I don't believe this is a problem caused by giving more people a voice. In fact I think it's somewhat more insidious than that. The most psychologically useful tool in the marketeer's toolbox is outrage.
We are wired to respond to it in a very certain way and then the outrage becomes normalised as more extreme positions are taken.
I wrote a big post about this all the way back when Mancini was our manager regarding the community here on Bluemoon and the "Cabal". We could have done a sociological study on here about how that situation developed and me and Ahsan have waxed lyrical on it a few times.
The situation starts reasonably with "I think Mancini made a mistake" vs "I think Mancini's ideas made sense" and then as the frustration of not being heard intensifies, the defensiveness does and people start taking more extreme positions. So it goes from Mancini made a mistake, to Mancini makes lots of mistakes, to Mancini is a bad manager, to Mancini is a crap manager, to Mancini is a complete fraud. On the other side it goes from Mancini's ideas make sense, to Mancini has a lot of good ideas, to Mancini is a great manager, to Mancini is the best manager in the world who cannot be criticised.
The transition is simple as people jump to their slightly more extreme ideas and then justify them later and then it becomes a very normal idea to them, so the next time they want to make a hyperbolic post to top somebody else's post, they go even further down the line.
At the end you're left with a bunch of people with extreme ideas and any new information that comes at them which very obviously won't fit into their mental model of what reality is supposed to look like is met with hostility, disbelief or the old chestnut in football of "bad/good luck". Mancini either won the title because he's a footballing super genius who motivated a failing and entitled squad or really he won it because he fluked it and Khaldoon did a big team talk. No middle ground, no nuance, no thinking involved.

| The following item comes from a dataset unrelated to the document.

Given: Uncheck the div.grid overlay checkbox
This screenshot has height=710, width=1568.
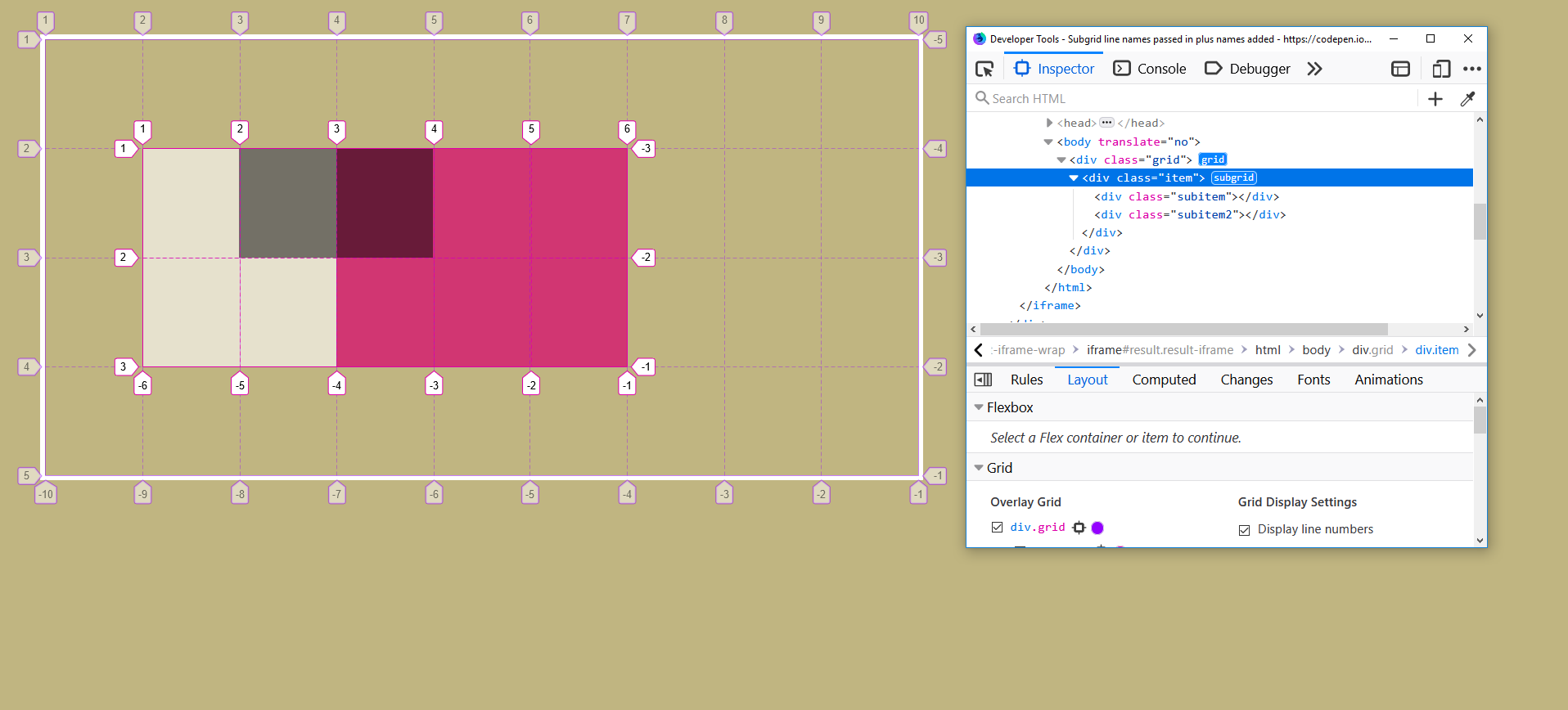Looking at the screenshot, I should coord(997,528).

This is the problem I have with a lot of the social justice movement and to an extent the pro/anti-Trump crowd and have expressed this pretty early in this thread. People aren't judging situations in good faith and instead have their preconceived positions that they try to jam in new information no matter how badly it fits. The worst thing about the social justice movement is how easily they drop their whole moral philosophies when the opportunity to ridicule "the Other" comes at them. They're negotiable on identity which isn't a moral philosophy and is just the Racial League Table taken to another degree. The
fundamental philosophy of the Left and why I consider myself left wing is based on an absolute commitment to personal liberty and freedom. Having structures, whether societal structures, social norms or literal authority structures telling people that they can't do something that other people can do because who they are, how old they are, where they come from, what they look like, etc is the thing that the Left is supposed to fight against. That was always the plan but as more and more people have taken up extreme positions they've gone all the way round from "other people can do this too" to "you can't do this but other people can". It's authoritarianism and why I can't sign up for post-modern "Liberalism" and will happily sit in my functionally Blairite neo-liberal camp.

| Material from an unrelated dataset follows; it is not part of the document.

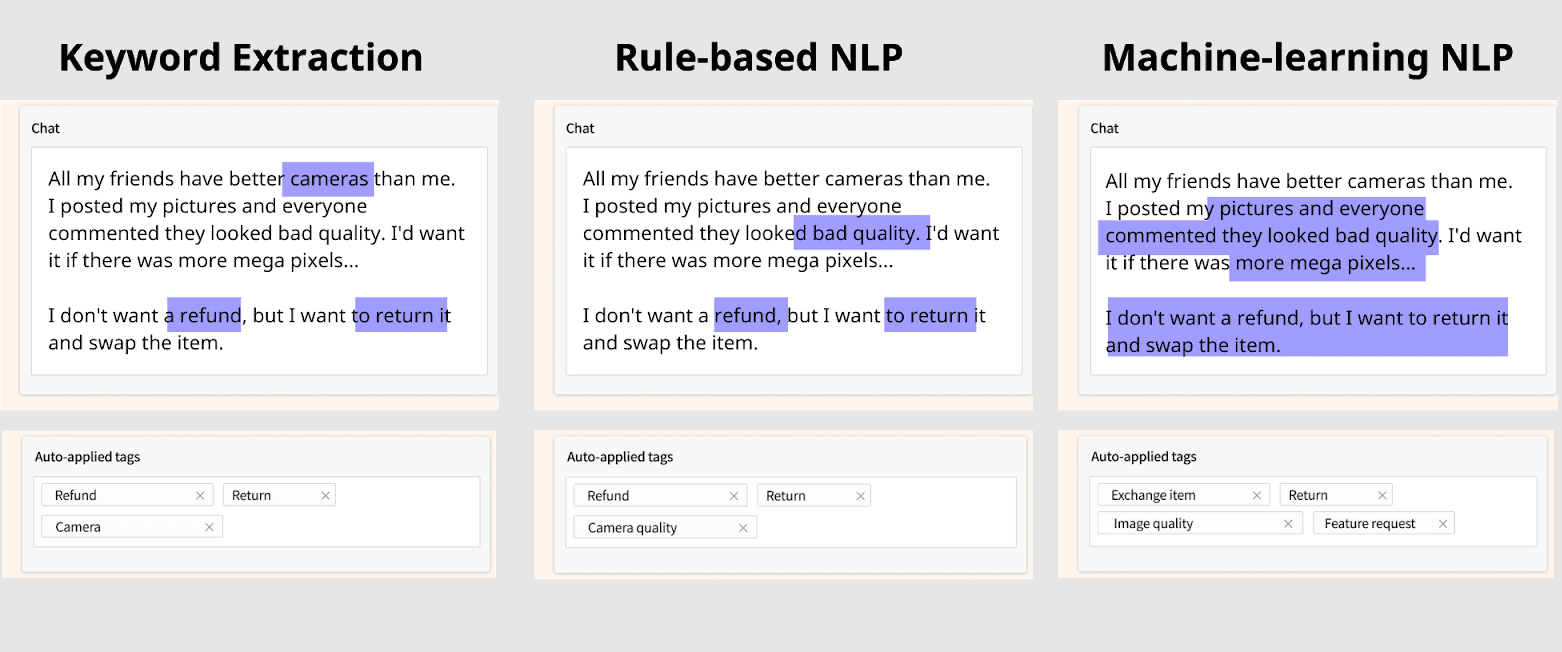Collapse the Chat panel in Machine-learning NLP

[x=1104, y=128]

Something that is developing in the post-modern left is this idea that democracy is a structurally flawed idea and that "the common people" are the enemy because they're "uneducated" or "an IST such as racist, sexist, homophobe....ist" which is a shit way of saying they don't agree with you on every political position. I can't argue against this strongly enough. Democracy is the saviour of the world because people at their core, even people who hold right wing beliefs, are fundamentally good and moral. Outside of an extremely tiny amount of people who make up about 0.000000001% of the world, we all wish to have the same thing which is a world that is prosperous and moral for our children to live in and grow. Only the method of how we define those things are different. If you cannot start a political argument understanding that both you and the person opposite you is attempting to achieve that then you're part of the problem already.
Democracy and the people having a voice is the pilot light of all human progress. Don't confuse a psychological manipulation trick used by the media to increase content engagement with the core beliefs of rational people. Democracy is worth protecting and championing. In fact I'd argue it's one of the ONLY things in the world that's worth championing and protecting with ferocity.